▶ **Work request**
Check every line of the data below for the word "info". Copy the ones that have it.

START Exercise inputs

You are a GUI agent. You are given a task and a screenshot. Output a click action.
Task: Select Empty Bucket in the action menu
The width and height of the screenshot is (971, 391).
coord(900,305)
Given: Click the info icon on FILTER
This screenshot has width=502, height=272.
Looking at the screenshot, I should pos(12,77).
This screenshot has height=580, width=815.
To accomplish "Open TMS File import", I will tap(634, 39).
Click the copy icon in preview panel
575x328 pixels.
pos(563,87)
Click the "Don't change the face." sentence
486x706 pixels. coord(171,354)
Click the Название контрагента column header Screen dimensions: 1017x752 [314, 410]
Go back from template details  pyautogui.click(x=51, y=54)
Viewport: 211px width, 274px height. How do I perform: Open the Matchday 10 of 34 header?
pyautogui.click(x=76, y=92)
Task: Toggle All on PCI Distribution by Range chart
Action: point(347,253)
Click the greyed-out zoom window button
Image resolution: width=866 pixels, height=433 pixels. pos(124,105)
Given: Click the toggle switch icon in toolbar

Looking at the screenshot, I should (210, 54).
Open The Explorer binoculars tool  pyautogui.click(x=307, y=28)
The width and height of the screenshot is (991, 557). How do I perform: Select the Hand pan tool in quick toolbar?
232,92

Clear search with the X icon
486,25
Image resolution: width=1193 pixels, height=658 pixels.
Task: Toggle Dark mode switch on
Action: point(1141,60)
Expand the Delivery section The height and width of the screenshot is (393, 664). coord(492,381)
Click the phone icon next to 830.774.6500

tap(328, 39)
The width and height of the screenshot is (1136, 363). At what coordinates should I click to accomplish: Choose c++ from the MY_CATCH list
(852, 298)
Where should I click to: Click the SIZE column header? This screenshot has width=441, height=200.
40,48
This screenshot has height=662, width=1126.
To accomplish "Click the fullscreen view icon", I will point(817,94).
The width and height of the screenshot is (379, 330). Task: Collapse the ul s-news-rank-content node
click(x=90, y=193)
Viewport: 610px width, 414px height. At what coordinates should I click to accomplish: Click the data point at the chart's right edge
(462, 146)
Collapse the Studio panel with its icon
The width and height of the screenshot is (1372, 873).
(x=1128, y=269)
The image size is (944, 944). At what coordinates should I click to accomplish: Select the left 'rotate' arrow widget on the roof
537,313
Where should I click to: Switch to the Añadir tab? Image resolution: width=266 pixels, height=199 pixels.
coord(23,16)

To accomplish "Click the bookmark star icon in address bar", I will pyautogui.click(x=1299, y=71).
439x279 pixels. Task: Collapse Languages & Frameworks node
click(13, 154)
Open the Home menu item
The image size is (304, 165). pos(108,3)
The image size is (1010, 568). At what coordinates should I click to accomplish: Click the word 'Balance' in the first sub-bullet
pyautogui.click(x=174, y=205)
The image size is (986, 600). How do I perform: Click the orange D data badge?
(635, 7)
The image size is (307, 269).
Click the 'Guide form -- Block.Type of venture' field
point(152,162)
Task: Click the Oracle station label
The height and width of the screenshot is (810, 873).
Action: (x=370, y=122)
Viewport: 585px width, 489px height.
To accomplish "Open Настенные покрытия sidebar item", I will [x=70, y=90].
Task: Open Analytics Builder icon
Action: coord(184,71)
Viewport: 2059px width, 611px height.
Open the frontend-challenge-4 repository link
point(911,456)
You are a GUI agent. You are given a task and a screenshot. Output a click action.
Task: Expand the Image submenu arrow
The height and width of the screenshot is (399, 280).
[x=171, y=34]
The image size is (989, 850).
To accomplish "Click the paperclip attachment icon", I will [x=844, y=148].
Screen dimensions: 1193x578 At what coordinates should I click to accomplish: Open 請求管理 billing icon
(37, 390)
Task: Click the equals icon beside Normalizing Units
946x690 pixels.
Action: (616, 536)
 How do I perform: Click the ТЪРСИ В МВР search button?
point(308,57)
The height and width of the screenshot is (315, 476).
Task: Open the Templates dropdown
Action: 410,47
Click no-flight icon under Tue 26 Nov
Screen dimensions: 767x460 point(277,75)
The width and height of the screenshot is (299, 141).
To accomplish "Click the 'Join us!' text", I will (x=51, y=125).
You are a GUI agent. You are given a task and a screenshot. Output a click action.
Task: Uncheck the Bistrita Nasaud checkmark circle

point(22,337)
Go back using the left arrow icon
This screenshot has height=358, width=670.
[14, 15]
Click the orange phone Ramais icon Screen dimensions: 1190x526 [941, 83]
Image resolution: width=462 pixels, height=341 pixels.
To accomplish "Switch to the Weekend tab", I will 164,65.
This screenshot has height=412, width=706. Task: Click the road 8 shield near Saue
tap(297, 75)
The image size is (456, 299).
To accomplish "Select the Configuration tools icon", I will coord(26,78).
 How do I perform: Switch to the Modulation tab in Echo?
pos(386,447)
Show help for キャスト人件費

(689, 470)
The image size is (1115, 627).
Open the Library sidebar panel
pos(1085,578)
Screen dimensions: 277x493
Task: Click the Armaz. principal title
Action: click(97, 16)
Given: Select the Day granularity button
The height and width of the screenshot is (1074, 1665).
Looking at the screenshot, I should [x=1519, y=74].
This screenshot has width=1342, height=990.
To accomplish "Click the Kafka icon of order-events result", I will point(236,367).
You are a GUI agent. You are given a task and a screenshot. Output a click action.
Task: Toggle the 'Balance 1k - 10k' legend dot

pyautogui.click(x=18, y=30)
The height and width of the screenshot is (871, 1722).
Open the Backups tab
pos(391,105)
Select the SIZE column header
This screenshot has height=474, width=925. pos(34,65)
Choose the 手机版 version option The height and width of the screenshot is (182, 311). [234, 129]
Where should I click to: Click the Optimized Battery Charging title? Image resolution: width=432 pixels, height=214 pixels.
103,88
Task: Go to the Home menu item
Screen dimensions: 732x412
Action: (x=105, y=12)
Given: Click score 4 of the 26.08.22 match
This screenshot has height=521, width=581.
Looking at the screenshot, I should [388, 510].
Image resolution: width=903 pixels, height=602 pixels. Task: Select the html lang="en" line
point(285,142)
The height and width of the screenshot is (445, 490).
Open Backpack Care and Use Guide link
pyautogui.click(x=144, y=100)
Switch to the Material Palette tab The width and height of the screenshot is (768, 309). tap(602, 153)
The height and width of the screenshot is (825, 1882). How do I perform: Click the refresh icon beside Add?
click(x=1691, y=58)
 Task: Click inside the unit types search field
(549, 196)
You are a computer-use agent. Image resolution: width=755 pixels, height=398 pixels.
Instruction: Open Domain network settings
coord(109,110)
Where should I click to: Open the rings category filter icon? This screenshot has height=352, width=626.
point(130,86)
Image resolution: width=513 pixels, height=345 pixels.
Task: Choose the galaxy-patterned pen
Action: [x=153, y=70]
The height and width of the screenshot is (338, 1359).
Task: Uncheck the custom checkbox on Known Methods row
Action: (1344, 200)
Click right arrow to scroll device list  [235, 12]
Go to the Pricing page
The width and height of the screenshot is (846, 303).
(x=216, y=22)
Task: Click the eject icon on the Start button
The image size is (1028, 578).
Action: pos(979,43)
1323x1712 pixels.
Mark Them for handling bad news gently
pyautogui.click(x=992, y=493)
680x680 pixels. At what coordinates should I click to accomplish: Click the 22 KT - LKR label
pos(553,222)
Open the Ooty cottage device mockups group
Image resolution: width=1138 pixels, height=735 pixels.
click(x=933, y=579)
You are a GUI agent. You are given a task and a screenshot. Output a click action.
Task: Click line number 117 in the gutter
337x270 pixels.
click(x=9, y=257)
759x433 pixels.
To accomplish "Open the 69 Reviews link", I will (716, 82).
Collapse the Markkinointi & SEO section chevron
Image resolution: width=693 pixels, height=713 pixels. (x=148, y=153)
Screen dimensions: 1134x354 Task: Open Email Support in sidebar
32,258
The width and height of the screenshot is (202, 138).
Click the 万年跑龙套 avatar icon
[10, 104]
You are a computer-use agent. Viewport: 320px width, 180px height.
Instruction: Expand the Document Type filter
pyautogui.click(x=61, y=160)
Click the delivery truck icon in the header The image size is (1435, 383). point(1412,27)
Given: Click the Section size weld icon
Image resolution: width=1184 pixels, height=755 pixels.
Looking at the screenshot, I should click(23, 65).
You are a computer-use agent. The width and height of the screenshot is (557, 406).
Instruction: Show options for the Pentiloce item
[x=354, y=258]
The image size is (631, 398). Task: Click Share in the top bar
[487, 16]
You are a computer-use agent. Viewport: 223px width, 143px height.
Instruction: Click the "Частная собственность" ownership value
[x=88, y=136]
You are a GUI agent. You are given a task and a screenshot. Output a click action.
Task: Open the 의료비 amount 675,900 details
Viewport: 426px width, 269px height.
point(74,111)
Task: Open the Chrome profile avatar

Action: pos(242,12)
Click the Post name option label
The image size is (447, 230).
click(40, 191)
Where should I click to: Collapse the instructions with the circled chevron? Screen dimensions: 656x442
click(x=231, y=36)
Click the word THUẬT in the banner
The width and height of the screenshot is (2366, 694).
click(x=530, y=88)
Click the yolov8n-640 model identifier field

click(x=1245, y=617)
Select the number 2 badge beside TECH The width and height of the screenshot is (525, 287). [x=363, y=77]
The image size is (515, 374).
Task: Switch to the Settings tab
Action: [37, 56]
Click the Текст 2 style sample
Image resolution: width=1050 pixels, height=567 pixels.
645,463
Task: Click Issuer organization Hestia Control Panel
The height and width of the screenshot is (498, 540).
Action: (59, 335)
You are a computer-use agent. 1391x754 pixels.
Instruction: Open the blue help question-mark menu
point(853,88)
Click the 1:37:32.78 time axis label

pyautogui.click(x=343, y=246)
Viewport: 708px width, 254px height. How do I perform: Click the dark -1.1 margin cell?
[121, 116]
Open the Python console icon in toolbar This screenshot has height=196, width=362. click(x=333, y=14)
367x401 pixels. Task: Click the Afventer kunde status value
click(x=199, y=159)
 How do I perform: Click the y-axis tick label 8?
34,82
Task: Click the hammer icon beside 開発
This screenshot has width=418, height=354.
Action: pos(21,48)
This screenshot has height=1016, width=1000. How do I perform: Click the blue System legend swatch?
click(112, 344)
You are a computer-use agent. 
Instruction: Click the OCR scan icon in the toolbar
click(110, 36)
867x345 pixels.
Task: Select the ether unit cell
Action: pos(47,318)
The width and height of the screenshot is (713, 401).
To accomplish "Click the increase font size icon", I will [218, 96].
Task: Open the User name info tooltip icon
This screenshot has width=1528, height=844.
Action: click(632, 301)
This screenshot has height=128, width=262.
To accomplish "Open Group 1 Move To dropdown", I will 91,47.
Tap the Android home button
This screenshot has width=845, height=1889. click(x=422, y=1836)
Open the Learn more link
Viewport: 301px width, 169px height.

END Exercise inputs

▶ **Your response**
Given: Click the info icon on FILTER
Task: Open the User name info tooltip icon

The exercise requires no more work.